TEXTO DE ESTUDIO:

Semejarte conflicto de voluntades suele tener fácil solución, por cuanto que el hecho de tipificar el suicidio como delito tampoco significa gran cosa. Una medida de esa índole tiene tantas grietas y fisuras como oportunidades se te ofrecen al ciudadano de morirse irremediablemente, a poco que: descuide su esfuerzo encaminado a sobrevivir. No hace falta echar mano de exhibiciones tan espectaculares corno la de lanzarse al vacío desde la más alta terraza del más alto rascacielos, lance que exige acopio de verdaderas dotes de atletismo (para escalar las verjas que suelen cerrar los miradores) y de disimulo (para hurtarse de la atención de los guardias y conserjes). Un mínimo despiste a la hora de cruzar la calle, o un adarme de oportunidad en los incendios, choques, descarrilamientos o aterrizajes, y ya está el asunto resuelto. Pero cuando el que quiere morir -o dicho sea de más dramática forma: el que necesita morir- está sujeto por la parálisis a una silla de ruedas, el Estado le veda el usar del único recurso a su parvo alcance: el perecer de hambre.

DATOS DISPONIBLES:
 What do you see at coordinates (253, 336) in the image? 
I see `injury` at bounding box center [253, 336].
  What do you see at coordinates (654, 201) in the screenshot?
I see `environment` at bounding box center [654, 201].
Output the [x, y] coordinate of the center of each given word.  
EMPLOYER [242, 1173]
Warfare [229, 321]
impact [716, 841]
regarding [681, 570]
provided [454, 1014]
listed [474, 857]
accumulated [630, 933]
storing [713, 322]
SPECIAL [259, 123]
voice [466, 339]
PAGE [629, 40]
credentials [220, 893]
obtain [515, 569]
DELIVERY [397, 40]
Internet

TAREA A:
Contesta estas tres preguntas con lo que afirma el texto sobre el suicidio:
(i) ¿Qué dos dotes exige, según el texto, lanzarse al vacío desde la más alta terraza de un rascacielos?
(ii) ¿Qué accidentes se mencionan como ocasiones para morir con solo un adarme de oportunidad?
(iii) ¿Qué recurso le veda el Estado a quien está sujeto por la parálisis a una silla de ruedas?
TAREA B: Prolonga el texto sobre el suicidio a partir de su última oración.

RESPUESTA A:
(i) Exige dotes de atletismo, para escalar las verjas de los miradores, y dotes de disimulo, para hurtarse de la atención de los guardias y conserjes.
(ii) Se mencionan los incendios, los choques, los descarrilamientos y los aterrizajes.
(iii) Le veda perecer de hambre, el único recurso a su alcance.

RESPUESTA B:
¿Qué puede haber de amenazador en el suicidio de una mujer en sus cabales, harta de arrastrar por este valle de lágrimas -y nunca mejor dicho- una amarga seudovida que podría parecerse mucho a las imágenes bíblicas del infierno sin más que eliminar del decorado la imagen naïve de los demonios?
Hace unos siglos, la respuesta habría adquirido tinte escolástico: una voluntad superior, la divina, no puede sujetarse a otra inferior, la humana, más que en sucesos y situaciones accesorios y que excluyen, claro es, el de disponer de la propia vida. La voluntad superior queda demostrada por el hecho en sí de la existencia naturalmente mantenida y, por tanto, imposible de arrebatar por medios artificiales. Tal argumento, de utilizarse en el supuesto de hoy, lo que no parece ser el caso, ni siquiera tendría un valor automático, ya que naturaleza y artificio mudan sorprendentemente su respectiva condición gracias a los adelantos técnicos, imprevisibles en el dogma.
Y, si no son los motivos de la virtud y el pecado los que asoman bajo la decisión oficial que comento, ¿cuáles serán entonces? ¿En qué amenaza a la autoridad una tan suave y moderada forma de eutanasia?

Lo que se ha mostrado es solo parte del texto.